Вот почему христианский принцип нравственности представляется нам абсолютным и автономным в полном смысле слова. Это могут допустить и противники абсолютной морали: христианство дает им против неё решительный аргумент, показывая, что допущение абсолютного начала нравственности предполагает веру в самое большое чудо, т. е. веру в добро, как Бога, который больше мира и не ограничен миром. Абсолютная мораль есть такая, которая признает добро как благо и благо — абсолютным, всесильным нравственным началом, т. е. Богом. Он есть и должен быть во всем, воплотиться во всем, откуда — идея царствия Божия, как реального воплощения и представление о Христе, как человеке в котором „обитала вся полнота Божества телесно“ (Кол. II, 9). — В отличие от этой „абсолютной“ морали всякая другая форма нравственного учения так или иначе ограничивает понятие блага и постольку признает его относительным: так, благо признается внешним, объективным или же субъективным благом (счастьем) или, наконец, субъективным, исключительно нравственным добром (которое иногда связывается внешним образом с известною долей относительного счастья). Дилемма между относительным и абсолютным принципом нравственности сводится к вопросу, имеющему и нравственный, и религиозный характер: действительно ли мы верим в добро, как благо, и во что мы верим больше — в Бога или в мир? Важно сознать все последствия, все значение этой дилеммы. Обыкновенно она игнорируется, ибо сознательное и последовательное отрицание добра — в качестве абсолютного, всесильного начала — ведет неизбежно к пессимизму, а признание добра, как абсолютного реального Блага, — к христианской этике. Большинство предпочитает избегать обеих „крайностей“.

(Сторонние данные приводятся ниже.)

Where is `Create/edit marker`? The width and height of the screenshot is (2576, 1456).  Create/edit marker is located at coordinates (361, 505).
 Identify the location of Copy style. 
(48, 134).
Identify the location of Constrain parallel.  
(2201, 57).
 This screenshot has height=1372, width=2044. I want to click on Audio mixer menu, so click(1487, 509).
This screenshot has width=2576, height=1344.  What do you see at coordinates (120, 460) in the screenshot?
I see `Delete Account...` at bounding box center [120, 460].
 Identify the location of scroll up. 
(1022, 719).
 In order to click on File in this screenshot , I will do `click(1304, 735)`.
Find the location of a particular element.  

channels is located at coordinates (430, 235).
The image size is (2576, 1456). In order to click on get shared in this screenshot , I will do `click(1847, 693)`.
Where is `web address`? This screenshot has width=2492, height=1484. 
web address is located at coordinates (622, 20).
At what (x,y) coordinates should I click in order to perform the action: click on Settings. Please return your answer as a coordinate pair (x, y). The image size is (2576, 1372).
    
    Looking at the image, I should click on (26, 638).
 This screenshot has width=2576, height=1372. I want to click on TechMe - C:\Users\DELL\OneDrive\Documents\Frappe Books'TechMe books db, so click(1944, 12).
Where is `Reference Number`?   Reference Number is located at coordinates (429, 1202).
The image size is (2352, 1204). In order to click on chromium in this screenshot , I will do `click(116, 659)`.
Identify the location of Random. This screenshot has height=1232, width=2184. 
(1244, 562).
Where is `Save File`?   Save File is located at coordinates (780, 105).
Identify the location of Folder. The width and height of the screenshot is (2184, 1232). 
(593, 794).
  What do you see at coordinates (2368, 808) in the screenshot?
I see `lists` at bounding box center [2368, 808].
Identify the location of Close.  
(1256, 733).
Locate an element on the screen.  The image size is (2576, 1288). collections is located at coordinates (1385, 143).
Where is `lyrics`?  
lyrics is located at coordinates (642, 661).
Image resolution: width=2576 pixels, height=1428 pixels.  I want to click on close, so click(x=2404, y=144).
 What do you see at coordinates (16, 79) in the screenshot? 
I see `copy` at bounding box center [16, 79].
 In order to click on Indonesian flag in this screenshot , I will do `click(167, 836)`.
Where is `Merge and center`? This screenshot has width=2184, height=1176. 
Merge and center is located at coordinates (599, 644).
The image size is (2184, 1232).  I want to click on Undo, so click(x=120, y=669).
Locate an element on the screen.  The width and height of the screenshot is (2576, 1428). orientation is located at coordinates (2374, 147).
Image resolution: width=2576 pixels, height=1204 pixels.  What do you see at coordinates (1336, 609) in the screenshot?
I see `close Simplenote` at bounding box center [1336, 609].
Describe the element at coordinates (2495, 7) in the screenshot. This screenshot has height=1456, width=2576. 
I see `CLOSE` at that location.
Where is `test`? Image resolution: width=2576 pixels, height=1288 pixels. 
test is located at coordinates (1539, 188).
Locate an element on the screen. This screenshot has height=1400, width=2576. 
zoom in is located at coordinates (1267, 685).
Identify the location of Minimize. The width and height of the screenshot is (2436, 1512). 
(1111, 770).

Мы выяснили таким образом историческую особенность христианского нравственного принципа, как единственного принципа абсолютной морали. Таким принципом, — источником добра как блага, — является Бог, а верховною целью нравственного добра на земле является царствие Божие в том смысле, которое делает его единственным достойным предметом совершенной благой Воли. Такое царство реально осуществляется, открывается в совершенном человеке, в „Сыне Божием“, воплощается в Христе. Поэтому, если только мир в своем целом имеет нравственный смысл, если он существует в виду абсолютной нравственной цели, то можно признать уже в нравственном смысле, что „сыном Божиим“, — ради Hero и через Hero все создано (τά πάντα Βιαύτοϋ καί εις αύτον). Если только допустить абсолютный принцип и абсолютную цель нравственности, придется допустить необходимость реального воплощения Божества, а следовательно и реального осуществления Его царства[5]
.V
Мы можем смотреть на этот союз как на божественное явление или видеть в нем явление чисто субъективное, психологическую иллюзию, — исторически от этого дело не меняется: вера христианская по своему действительному содержанию не сводится к одной морали и заключает в себе ряд религиозных убеждений и представлений, интимно связанных с её высшим нравственным принципом.
Теперь спрашивается, правильно ли формулировались эти убеждения и представления догматикой христианской церкви? Имеют ли они свое основание в Евангелии, в первоначальном христианстве, или уже в „никейской вере“ следует видеть „метафизический символ“, продукт эллинского гнозиса в христианстве? Истинны ли положения Никейского собора или нет, каково их происхождение, каково их отношение к исконному христианству? Это уже вопрос чисто исторический и притом имеющий капитальное значение не только для богослова, но и для философа, для историка человеческой мысли.
Мотивом первого вселенского собора служила во всяком случае не метафизическая проблема. Проф. Гарнак, наиболее выдающийся представитель антидогматического движения в современном протестантстве, со свойственным ему историческим талантом и тонким религиозным чутьем, дает превосходную характеристику стремлений Афанасия Великого. Он указывает, что в арианском споре дело шло не только об основном вопросе христианской веры, но и самого монотеизма: есть ли то Божество, которому христианин поклоняется во Христе, единый Бог, или же это какой-то второй бог? И чему поклоняется в Нем христианин — Богу или твари? Интерес этого вопроса, взволновавший всю римскую империю, был очевидно практическим, а не метафизическим. To же следует сказать и про другие крупные религиозные споры, пока они не приняли схоластического, специально-богословского характера.